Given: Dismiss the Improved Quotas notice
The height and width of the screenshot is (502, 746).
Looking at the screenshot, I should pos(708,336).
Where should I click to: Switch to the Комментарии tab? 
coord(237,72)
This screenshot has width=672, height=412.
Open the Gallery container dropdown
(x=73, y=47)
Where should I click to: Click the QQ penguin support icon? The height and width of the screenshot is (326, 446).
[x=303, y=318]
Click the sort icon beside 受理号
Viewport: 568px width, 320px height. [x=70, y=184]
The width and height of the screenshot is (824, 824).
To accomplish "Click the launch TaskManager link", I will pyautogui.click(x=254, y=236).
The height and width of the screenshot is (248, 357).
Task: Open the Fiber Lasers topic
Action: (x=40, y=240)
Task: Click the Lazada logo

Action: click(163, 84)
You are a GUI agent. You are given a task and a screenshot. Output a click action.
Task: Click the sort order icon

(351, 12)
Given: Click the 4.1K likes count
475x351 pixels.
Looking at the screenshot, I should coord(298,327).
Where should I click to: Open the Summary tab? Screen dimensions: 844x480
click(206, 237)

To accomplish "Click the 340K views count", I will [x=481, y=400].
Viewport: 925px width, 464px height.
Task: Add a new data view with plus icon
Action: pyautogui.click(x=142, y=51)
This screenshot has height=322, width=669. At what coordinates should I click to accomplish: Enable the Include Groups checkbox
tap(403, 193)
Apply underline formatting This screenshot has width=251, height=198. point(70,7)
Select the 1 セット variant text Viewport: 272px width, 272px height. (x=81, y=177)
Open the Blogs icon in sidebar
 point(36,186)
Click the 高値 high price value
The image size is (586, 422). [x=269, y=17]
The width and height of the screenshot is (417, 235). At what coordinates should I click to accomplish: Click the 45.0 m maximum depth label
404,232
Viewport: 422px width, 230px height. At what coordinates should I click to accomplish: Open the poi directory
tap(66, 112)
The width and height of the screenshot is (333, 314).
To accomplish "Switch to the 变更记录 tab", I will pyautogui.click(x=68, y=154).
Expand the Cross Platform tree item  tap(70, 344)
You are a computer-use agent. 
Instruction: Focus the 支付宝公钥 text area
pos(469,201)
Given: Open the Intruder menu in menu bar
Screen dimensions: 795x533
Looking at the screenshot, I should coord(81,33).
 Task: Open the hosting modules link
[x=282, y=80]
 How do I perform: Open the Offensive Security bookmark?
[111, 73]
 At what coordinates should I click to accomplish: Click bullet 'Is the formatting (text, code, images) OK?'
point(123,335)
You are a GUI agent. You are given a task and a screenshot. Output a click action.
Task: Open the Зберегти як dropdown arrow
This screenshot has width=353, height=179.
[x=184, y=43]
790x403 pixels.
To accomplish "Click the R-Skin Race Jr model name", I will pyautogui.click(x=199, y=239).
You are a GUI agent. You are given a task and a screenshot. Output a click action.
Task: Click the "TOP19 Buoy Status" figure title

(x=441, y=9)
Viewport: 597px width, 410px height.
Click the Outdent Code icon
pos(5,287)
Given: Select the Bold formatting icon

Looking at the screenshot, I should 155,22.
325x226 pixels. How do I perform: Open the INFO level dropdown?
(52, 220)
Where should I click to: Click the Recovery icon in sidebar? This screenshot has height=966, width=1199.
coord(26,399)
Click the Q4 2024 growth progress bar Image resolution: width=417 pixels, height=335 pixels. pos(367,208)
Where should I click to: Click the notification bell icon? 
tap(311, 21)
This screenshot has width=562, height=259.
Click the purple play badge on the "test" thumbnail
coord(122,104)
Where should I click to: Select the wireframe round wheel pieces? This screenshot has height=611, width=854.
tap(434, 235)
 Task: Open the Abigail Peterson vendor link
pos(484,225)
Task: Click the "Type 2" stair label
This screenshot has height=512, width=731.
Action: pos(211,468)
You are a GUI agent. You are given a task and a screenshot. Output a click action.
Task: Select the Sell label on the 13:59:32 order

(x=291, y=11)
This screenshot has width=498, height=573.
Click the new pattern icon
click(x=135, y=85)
------------------------------------
PROBLEM ▸ Starting with the first line of the listing above and ending with the line that holds "The width and height of the screenshot is (824, 824).", return those lines exactly as written, both included.

SOLUTION TO THIS PROBLEM ▸
Given: Dismiss the Improved Quotas notice
The height and width of the screenshot is (502, 746).
Looking at the screenshot, I should pos(708,336).
Where should I click to: Switch to the Комментарии tab? 
coord(237,72)
This screenshot has width=672, height=412.
Open the Gallery container dropdown
(x=73, y=47)
Where should I click to: Click the QQ penguin support icon? The height and width of the screenshot is (326, 446).
[x=303, y=318]
Click the sort icon beside 受理号
Viewport: 568px width, 320px height. [x=70, y=184]
The width and height of the screenshot is (824, 824).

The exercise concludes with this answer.